在早期,虚拟现实受人敬仰,甚至令人害怕。人们认为完全的沉浸式体验是通向未知领域的门户——这种“现实”难以与现实生活相区分,或许能把人吞没。体验虚拟现实(VR)之于网上冲浪,就好比致幻剂(LSD)之于吸食大麻一样:前者代表一种全面、全自主的数字体验。但是虚拟现实在那时候更关注表达欲,而非沉浸感。想象一下,创造一个梦境让他人去体验;不用需要用语言来交流;或者想象创造一个规则完全不同的世界,从中构建新的社会规范。

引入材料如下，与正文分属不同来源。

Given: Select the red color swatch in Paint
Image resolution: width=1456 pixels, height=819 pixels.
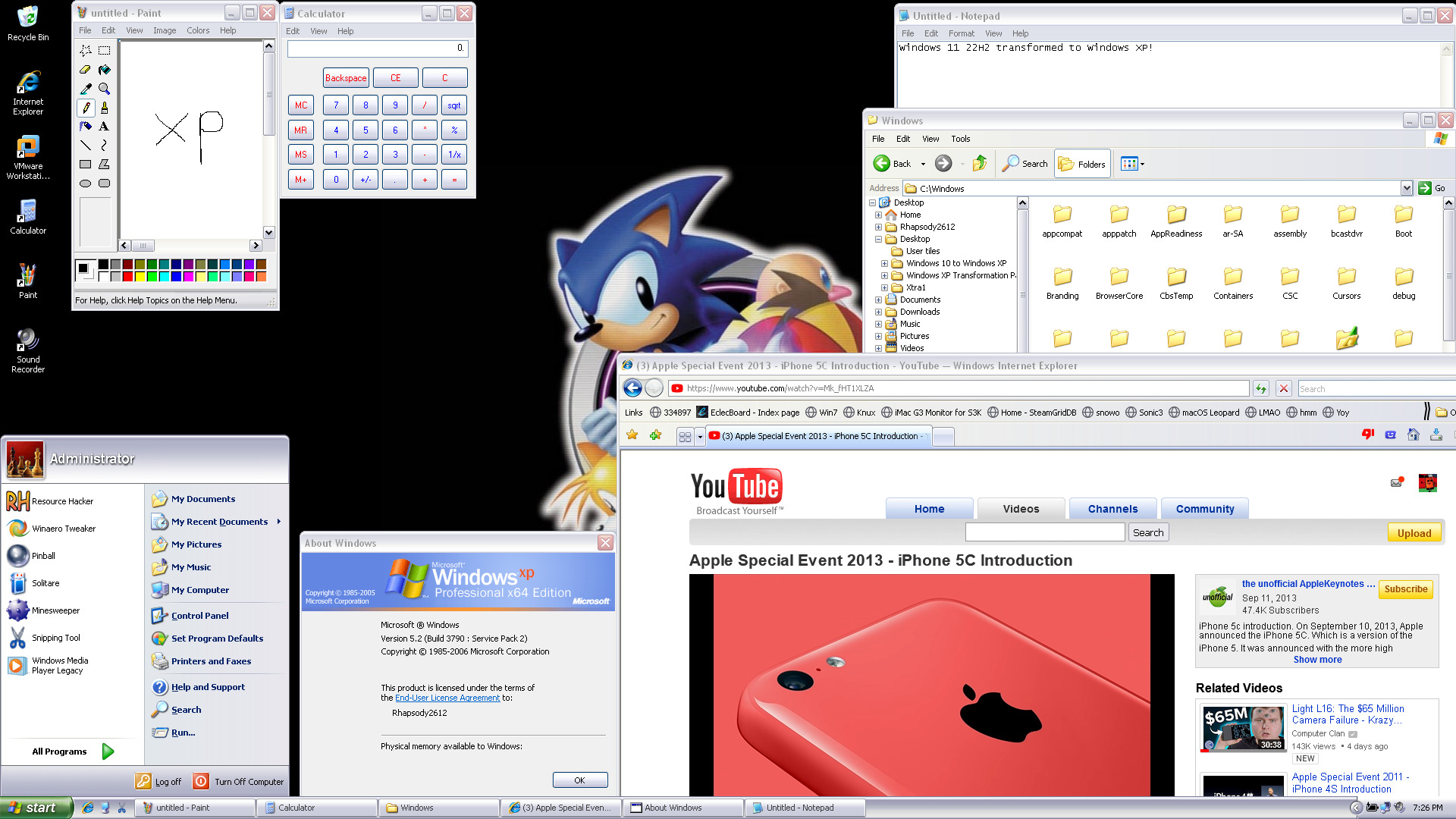Looking at the screenshot, I should [127, 276].
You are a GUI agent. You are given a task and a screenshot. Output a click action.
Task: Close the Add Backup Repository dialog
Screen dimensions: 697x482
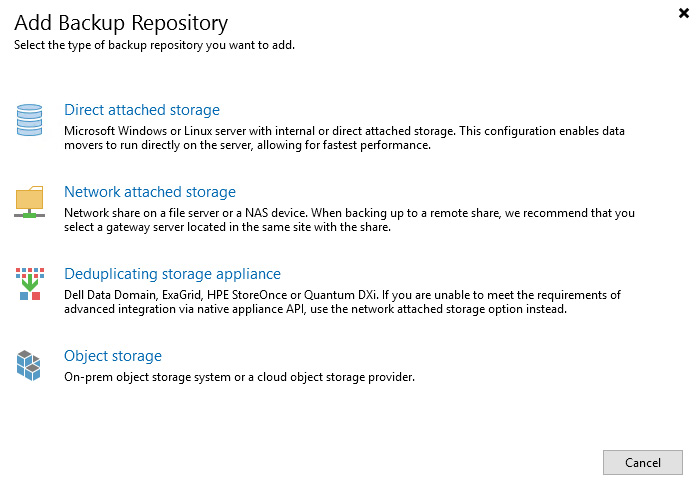(x=684, y=13)
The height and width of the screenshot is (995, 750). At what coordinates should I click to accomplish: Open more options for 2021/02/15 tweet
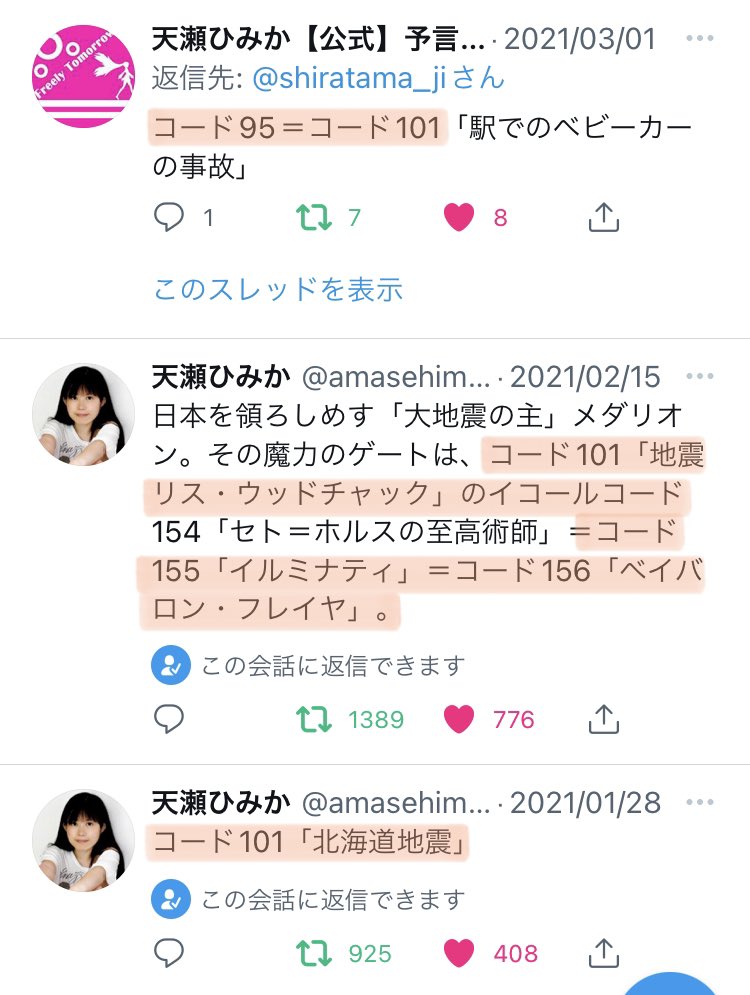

假如当今的虚拟现实和增强现实迭代这次真的能够成功,它说不定会变成一种娱乐形式,只不过又是一种人类逃离艰难的现实的消遣罢了。引领这一变革的技术公司似乎急于将虚拟现实的危险和创新的潜能抛在脑后,很少关注人类将如何利用这种强力的工具,而是更多地关注一旦控制住我们后,他们自己——以及其他企业品牌——能够给我们做什么,或者说卖给我们什么。虚拟现实发展的路径与其说是实现网络宏大的民主承诺,不如说像电视机发展的最后阶段。
人们正在用终极的现实编写设备让自己落入俗套。
毫无疑问,曾经有段时间,虚拟现实的语境是反文化的和迷幻的。唯一能查阅到这个观点的材料是各种另类文化杂志(没错,纸质版杂志),比如Mondo 200——“赛博迷幻”之声。那时技术创新和商业潜质之间已经开始出现断裂。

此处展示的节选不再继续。